### Extracted entries

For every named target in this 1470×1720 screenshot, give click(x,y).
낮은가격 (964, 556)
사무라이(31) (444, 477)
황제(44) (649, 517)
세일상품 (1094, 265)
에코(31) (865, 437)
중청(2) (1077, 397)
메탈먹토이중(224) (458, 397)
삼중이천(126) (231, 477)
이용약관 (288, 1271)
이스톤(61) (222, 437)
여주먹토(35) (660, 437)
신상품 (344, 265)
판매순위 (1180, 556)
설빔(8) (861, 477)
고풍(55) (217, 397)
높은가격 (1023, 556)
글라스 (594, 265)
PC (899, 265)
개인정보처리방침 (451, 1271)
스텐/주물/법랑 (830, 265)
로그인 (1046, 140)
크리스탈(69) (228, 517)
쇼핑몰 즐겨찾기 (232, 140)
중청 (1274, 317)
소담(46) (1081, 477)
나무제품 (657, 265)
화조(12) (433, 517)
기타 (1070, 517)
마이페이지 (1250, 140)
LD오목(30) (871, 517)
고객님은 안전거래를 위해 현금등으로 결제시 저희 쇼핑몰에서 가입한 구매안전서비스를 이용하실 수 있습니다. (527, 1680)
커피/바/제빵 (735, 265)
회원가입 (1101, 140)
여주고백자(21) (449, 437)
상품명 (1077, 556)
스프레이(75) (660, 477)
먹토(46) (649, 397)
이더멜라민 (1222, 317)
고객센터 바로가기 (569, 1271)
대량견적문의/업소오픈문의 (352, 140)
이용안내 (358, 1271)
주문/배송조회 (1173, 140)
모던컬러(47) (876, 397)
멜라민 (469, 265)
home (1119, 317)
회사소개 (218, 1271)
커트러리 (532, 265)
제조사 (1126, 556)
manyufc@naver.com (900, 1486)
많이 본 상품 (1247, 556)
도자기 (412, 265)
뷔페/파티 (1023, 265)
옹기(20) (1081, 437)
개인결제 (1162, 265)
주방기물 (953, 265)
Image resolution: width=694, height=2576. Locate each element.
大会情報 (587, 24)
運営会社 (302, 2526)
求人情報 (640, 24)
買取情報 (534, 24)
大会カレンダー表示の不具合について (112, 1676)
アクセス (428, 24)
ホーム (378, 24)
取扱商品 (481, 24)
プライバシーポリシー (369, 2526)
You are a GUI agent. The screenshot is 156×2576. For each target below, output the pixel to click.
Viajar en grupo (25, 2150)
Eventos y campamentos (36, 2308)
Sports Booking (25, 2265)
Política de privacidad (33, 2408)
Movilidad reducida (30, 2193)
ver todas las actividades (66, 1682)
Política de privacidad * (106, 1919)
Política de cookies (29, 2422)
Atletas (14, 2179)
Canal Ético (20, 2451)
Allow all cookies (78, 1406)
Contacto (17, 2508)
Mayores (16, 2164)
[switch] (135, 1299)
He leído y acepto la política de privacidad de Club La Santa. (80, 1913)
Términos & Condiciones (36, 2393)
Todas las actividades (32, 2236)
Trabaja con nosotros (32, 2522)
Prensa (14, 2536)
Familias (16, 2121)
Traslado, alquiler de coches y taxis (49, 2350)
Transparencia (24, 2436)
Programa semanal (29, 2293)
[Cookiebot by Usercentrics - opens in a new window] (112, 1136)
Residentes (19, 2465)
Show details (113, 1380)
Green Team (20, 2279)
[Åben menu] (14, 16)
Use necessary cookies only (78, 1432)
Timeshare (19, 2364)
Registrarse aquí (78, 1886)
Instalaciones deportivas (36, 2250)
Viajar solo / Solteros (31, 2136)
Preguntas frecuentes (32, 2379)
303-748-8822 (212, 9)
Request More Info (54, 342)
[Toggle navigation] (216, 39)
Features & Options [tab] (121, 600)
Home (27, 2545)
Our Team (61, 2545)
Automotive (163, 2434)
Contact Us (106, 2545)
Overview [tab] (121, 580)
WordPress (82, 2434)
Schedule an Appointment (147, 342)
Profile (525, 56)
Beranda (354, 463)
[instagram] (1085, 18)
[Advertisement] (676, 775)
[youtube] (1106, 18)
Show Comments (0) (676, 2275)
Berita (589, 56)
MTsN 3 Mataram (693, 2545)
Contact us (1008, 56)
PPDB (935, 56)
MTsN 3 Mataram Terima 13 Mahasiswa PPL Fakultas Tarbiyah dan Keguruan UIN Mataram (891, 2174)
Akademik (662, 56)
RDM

### Work item
The full set of entries should be copied out exactly as given.

### Answer area
For every named target in this 1470×1720 screenshot, give click(x,y).
낮은가격 (964, 556)
사무라이(31) (444, 477)
황제(44) (649, 517)
세일상품 (1094, 265)
에코(31) (865, 437)
중청(2) (1077, 397)
메탈먹토이중(224) (458, 397)
삼중이천(126) (231, 477)
이용약관 (288, 1271)
이스톤(61) (222, 437)
여주먹토(35) (660, 437)
신상품 (344, 265)
판매순위 (1180, 556)
설빔(8) (861, 477)
고풍(55) (217, 397)
높은가격 (1023, 556)
글라스 (594, 265)
PC (899, 265)
개인정보처리방침 (451, 1271)
스텐/주물/법랑 (830, 265)
로그인 (1046, 140)
크리스탈(69) (228, 517)
쇼핑몰 즐겨찾기 (232, 140)
중청 (1274, 317)
소담(46) (1081, 477)
나무제품 (657, 265)
화조(12) (433, 517)
기타 (1070, 517)
마이페이지 (1250, 140)
LD오목(30) (871, 517)
고객님은 안전거래를 위해 현금등으로 결제시 저희 쇼핑몰에서 가입한 구매안전서비스를 이용하실 수 있습니다. (527, 1680)
커피/바/제빵 (735, 265)
회원가입 (1101, 140)
여주고백자(21) (449, 437)
상품명 (1077, 556)
스프레이(75) (660, 477)
먹토(46) (649, 397)
이더멜라민 (1222, 317)
고객센터 바로가기 (569, 1271)
대량견적문의/업소오픈문의 (352, 140)
이용안내 (358, 1271)
주문/배송조회 (1173, 140)
모던컬러(47) (876, 397)
멜라민 (469, 265)
home (1119, 317)
회사소개 (218, 1271)
커트러리 (532, 265)
제조사 (1126, 556)
manyufc@naver.com (900, 1486)
많이 본 상품 (1247, 556)
도자기 (412, 265)
뷔페/파티 (1023, 265)
옹기(20) (1081, 437)
개인결제 (1162, 265)
주방기물 (953, 265)
Image resolution: width=694, height=2576. Locate each element.
大会情報 (587, 24)
運営会社 (302, 2526)
求人情報 (640, 24)
買取情報 (534, 24)
大会カレンダー表示の不具合について (112, 1676)
アクセス (428, 24)
ホーム (378, 24)
取扱商品 (481, 24)
プライバシーポリシー (369, 2526)
You are a GUI agent. The screenshot is 156×2576. For each target below, output the pixel to click.
Viajar en grupo (25, 2150)
Eventos y campamentos (36, 2308)
Sports Booking (25, 2265)
Política de privacidad (33, 2408)
Movilidad reducida (30, 2193)
ver todas las actividades (66, 1682)
Política de privacidad * (106, 1919)
Política de cookies (29, 2422)
Atletas (14, 2179)
Canal Ético (20, 2451)
Allow all cookies (78, 1406)
Contacto (17, 2508)
Mayores (16, 2164)
[switch] (135, 1299)
He leído y acepto la política de privacidad de Club La Santa. (80, 1913)
Términos & Condiciones (36, 2393)
Todas las actividades (32, 2236)
Trabaja con nosotros (32, 2522)
Prensa (14, 2536)
Familias (16, 2121)
Traslado, alquiler de coches y taxis (49, 2350)
Transparencia (24, 2436)
Programa semanal (29, 2293)
[Cookiebot by Usercentrics - opens in a new window] (112, 1136)
Residentes (19, 2465)
Show details (113, 1380)
Green Team (20, 2279)
[Åben menu] (14, 16)
Use necessary cookies only (78, 1432)
Timeshare (19, 2364)
Registrarse aquí (78, 1886)
Instalaciones deportivas (36, 2250)
Viajar solo / Solteros (31, 2136)
Preguntas frecuentes (32, 2379)
303-748-8822 (212, 9)
Request More Info (54, 342)
[Toggle navigation] (216, 39)
Features & Options [tab] (121, 600)
Home (27, 2545)
Our Team (61, 2545)
Automotive (163, 2434)
Contact Us (106, 2545)
Overview [tab] (121, 580)
WordPress (82, 2434)
Schedule an Appointment (147, 342)
Profile (525, 56)
Beranda (354, 463)
[instagram] (1085, 18)
[Advertisement] (676, 775)
[youtube] (1106, 18)
Show Comments (0) (676, 2275)
Berita (589, 56)
MTsN 3 Mataram (693, 2545)
Contact us (1008, 56)
PPDB (935, 56)
MTsN 3 Mataram Terima 13 Mahasiswa PPL Fakultas Tarbiyah dan Keguruan UIN Mataram (891, 2174)
Akademik (662, 56)
RDM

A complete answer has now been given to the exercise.